Por último el alemán chascó los dedos y Dionisio se incorporó para poner orden en su vestimenta.
En todo el tiempo ninguno de los dos pareció reparar en mi presencia, como si yo de pronto me hubiera vuelto invisible.
Mucho tiempo después se me presentó la oportunidad de tratar el tema con Dionisio, quien al principio se mostró sorprendido y un poco avergonzado, porque no recordaba haberme visto esa tarde.
A mis preguntas respondió que Hans Kern aquella tarde no le había dicho nada pero que con sólo mirarlo le hizo comprender qué lo azotaría, entonces él, obedeciendo a una fuerza interior irresistible, se aprestó a recibir el castigo.
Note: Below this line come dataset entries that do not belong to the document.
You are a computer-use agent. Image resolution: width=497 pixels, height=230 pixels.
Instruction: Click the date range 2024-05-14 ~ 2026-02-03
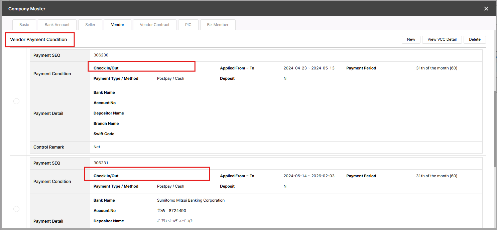pos(309,176)
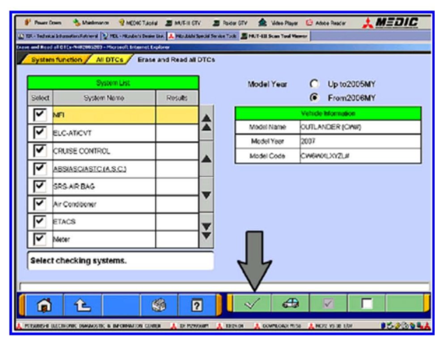The width and height of the screenshot is (435, 341).
Task: Uncheck the MFI system checkbox
Action: pos(40,114)
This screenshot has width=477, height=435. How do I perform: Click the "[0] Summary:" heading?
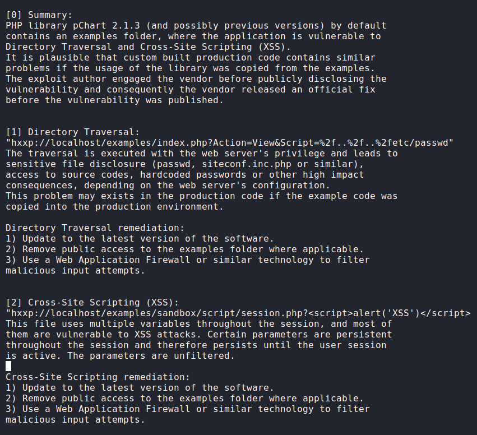click(x=39, y=15)
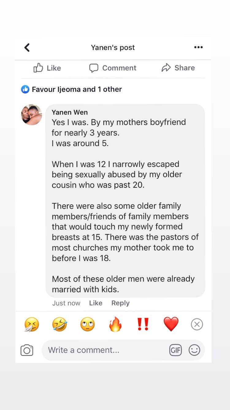This screenshot has height=410, width=230.
Task: Tap the Comment speech bubble icon
Action: tap(94, 68)
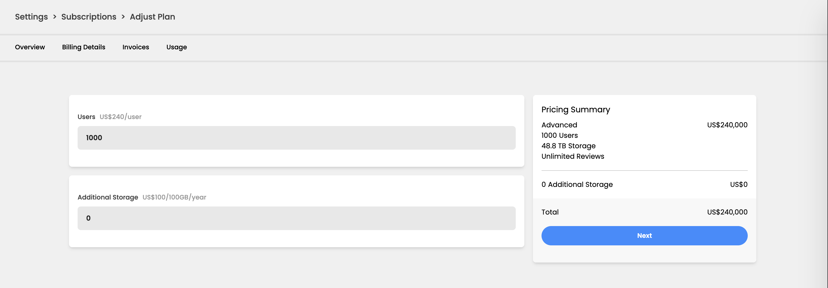Image resolution: width=828 pixels, height=288 pixels.
Task: Click the US$100/100GB/year price hint
Action: pos(174,197)
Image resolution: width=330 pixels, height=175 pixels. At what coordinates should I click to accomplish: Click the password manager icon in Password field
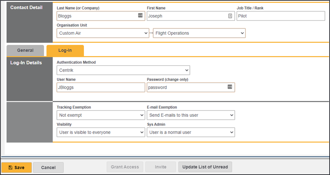[230, 87]
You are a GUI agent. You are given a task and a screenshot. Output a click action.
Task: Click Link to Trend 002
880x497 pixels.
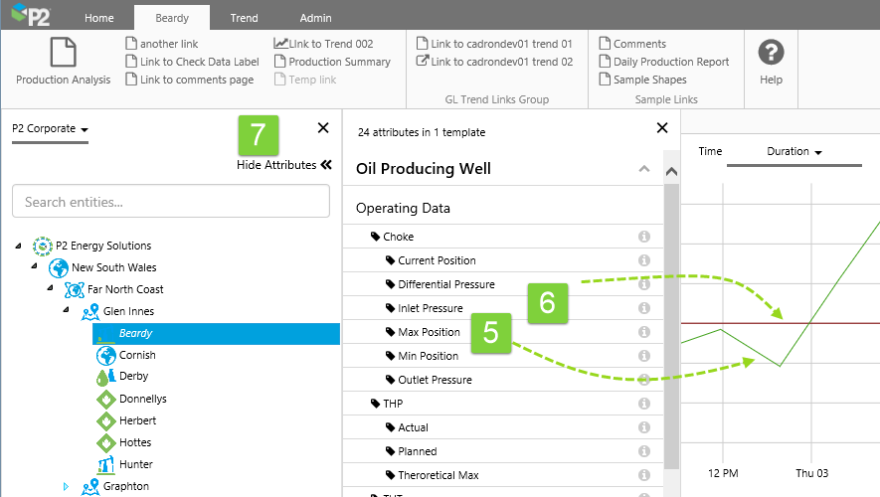(330, 44)
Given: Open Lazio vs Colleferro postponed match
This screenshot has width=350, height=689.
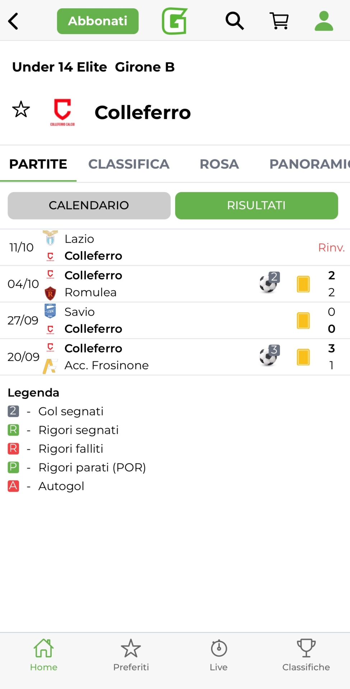Looking at the screenshot, I should [x=175, y=248].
Finalicé interrogándolo sobre lo que había experimentado en aquellos momentos. Reconoció que la azotaina le había resultado muy dolorosa pero agregó, de manera enigmática, que le había producido al mismo tiempo un extraño alivio. Creo que empleó también la palabra bienestar…
10 comentarios
ernesto -
CULETE DE CARLET -
La mano del policía tapa mi boca, para que no chille.
El bombero me baja los pantalones y el calzoncillo.
Luego un trozo de espadradrapo, el policía quita unos segundos, su enorme mano, el bombero me amordaza con el espadradrapo.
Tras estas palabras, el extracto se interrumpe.